### PROBLEM DETAILS
Beginning with the line that contains "Given: Click the word 'contexto' in option B", copy each remaining line of the data below exactly.

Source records
BEGIN

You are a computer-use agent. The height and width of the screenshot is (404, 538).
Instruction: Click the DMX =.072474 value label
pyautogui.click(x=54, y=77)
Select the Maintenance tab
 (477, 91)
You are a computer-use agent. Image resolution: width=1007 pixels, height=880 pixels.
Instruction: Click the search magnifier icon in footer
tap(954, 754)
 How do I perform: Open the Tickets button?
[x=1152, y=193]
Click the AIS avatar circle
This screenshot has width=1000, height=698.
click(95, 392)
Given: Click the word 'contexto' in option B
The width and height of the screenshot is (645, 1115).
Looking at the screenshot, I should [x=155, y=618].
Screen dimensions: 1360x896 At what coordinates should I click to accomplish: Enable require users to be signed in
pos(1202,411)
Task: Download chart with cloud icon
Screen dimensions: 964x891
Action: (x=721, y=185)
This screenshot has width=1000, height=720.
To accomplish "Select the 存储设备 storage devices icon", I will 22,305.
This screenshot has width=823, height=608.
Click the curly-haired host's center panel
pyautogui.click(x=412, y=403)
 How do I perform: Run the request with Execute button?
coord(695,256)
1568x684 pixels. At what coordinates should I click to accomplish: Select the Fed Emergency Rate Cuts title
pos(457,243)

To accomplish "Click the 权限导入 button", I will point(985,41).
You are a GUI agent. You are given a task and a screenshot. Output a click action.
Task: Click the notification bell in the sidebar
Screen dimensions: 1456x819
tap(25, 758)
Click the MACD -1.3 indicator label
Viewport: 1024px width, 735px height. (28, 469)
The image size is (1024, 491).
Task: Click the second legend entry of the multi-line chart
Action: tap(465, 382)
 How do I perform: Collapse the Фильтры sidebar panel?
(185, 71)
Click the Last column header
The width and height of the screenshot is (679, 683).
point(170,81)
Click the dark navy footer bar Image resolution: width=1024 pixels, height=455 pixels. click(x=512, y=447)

END

### FINAL ANSWER
Given: Click the word 'contexto' in option B
The width and height of the screenshot is (645, 1115).
Looking at the screenshot, I should [x=155, y=618].
Screen dimensions: 1360x896 At what coordinates should I click to accomplish: Enable require users to be signed in
pos(1202,411)
Task: Download chart with cloud icon
Screen dimensions: 964x891
Action: (x=721, y=185)
This screenshot has width=1000, height=720.
To accomplish "Select the 存储设备 storage devices icon", I will 22,305.
This screenshot has width=823, height=608.
Click the curly-haired host's center panel
pyautogui.click(x=412, y=403)
 How do I perform: Run the request with Execute button?
coord(695,256)
1568x684 pixels. At what coordinates should I click to accomplish: Select the Fed Emergency Rate Cuts title
pos(457,243)

To accomplish "Click the 权限导入 button", I will point(985,41).
You are a GUI agent. You are given a task and a screenshot. Output a click action.
Task: Click the notification bell in the sidebar
Screen dimensions: 1456x819
tap(25, 758)
Click the MACD -1.3 indicator label
Viewport: 1024px width, 735px height. (28, 469)
The image size is (1024, 491).
Task: Click the second legend entry of the multi-line chart
Action: tap(465, 382)
 How do I perform: Collapse the Фильтры sidebar panel?
(185, 71)
Click the Last column header
The width and height of the screenshot is (679, 683).
point(170,81)
Click the dark navy footer bar Image resolution: width=1024 pixels, height=455 pixels. click(x=512, y=447)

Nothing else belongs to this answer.